Faced with criticism from others, talk to yourself to break the chain that connects what others say and do and your own assessment. In those moments he thinks that “this is the other’s business, it has nothing to do with me . This will help ease the discomfort you get when you associate someone else’s feelings with your thoughts.

Also, start to question whether you would be better off if others agreed with you. The answer is clearly no. For what they think cannot have any effect on you, unless you allow it.

It is even very likely that you will begin to realize that important people (friends and loved ones) love and accept you more when you care little about disagreeing with them.

3. Work on your self-esteem

This is one of the best coping strategies you can employ, since a lack of self-confidence is one of the main causes of the need for approval.

Start generating positive thoughts about your worth. Assume that you are a valuable person, trust your skills and abilities. Sure you have all the potential to carry out activities that generate insecurity, but you do not believe it. Start to change that mindset.

4. Change the questions to statements

He begins to notice how many affirmative sentences you pronounce and how many in question form. Then try to express more opinions than questions. For example, instead of saying ” what a good movie, right?” say “what a good movie .

If you are always asking questions, it means that you are seeking approval. This reflects a lack of confidence in your own ability to take charge of affairs.

Why is it important to address the need for approval?

Meeting of friends that are accepted.

The importance of facing this situation lies in the relief of mental and emotional discomfort. Therefore, if you start working on it, you will start to notice the following changes:

Higher levels of well-being and happiness: If you assume that the opinions of others are more valuable than your own and then you do not get their approval, then you will feel depressed, guilty and unworthy. By letting go of these ties, you will be responsible for your happiness and well-being.

You will not be subject to manipulation by others: the need for support and approval can be a means of manipulation. The greater the need for praise, the easier you will be manipulated. Any step toward independence and self-approval takes you away from the control of others.

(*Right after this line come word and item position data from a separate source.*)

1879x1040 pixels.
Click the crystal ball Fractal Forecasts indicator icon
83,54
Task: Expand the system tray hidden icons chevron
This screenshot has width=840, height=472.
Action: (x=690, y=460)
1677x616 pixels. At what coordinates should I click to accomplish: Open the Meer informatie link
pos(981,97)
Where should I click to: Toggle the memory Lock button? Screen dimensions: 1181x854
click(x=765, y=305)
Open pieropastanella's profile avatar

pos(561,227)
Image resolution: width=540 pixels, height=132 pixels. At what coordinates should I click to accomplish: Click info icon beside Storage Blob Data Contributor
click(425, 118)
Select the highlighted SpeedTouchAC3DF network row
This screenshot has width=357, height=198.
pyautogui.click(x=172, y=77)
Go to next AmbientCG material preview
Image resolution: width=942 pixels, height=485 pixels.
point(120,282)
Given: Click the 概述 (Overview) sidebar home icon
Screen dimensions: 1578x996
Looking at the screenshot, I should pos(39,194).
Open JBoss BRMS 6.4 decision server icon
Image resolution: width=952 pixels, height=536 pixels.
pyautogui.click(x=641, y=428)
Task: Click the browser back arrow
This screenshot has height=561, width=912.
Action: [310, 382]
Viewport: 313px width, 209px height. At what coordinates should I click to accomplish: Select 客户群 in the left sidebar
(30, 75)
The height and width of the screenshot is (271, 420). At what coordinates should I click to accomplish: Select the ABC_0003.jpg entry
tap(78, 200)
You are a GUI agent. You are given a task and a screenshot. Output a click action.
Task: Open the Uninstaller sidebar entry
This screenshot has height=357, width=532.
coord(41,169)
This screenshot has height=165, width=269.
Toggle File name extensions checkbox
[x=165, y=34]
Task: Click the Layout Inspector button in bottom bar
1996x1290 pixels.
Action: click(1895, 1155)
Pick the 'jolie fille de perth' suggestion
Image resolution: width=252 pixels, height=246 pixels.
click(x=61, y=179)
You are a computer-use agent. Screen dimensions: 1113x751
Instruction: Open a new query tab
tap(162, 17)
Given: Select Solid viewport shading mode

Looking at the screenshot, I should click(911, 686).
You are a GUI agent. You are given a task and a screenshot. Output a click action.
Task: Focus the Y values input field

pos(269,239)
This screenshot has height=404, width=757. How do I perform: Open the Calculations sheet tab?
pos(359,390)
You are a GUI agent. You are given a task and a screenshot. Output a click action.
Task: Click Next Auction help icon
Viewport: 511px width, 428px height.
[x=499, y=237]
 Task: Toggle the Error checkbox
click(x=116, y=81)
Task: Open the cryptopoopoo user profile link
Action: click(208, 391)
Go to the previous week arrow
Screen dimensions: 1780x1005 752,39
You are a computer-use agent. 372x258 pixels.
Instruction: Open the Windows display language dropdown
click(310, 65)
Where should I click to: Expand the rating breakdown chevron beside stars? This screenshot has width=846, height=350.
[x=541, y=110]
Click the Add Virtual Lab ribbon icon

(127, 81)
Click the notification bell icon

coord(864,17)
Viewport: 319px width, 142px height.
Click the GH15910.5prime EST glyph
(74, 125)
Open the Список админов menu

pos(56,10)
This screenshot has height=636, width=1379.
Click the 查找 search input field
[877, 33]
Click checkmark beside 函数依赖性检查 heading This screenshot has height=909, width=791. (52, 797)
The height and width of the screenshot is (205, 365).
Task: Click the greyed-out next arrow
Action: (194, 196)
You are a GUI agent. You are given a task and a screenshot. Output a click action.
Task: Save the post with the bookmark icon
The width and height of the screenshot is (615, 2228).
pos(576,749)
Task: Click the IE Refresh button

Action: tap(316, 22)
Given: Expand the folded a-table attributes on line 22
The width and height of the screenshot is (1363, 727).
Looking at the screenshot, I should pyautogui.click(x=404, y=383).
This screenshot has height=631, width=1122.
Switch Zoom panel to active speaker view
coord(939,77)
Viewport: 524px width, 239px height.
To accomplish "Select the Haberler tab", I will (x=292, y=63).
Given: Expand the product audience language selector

Achieve your personal goals: If you face the need for approval, the goals you set will be easier for you to achieve, since you have been conditioned to need the support of others to achieve something. Once this condition is overcome, you will feel freer and with more power to make your dreams come true.

The need for approval is worked

Overcoming the need for approval takes practice and effort; It is not something that is achieved overnight. But it’s not impossible.

Coping with this situation is sure to be easier for some people than others. It is even likely that certain cases require the help of a psychotherapist. That being said, if you feel like it’s a daunting task that is overwhelming, you can always ask for professional assistance.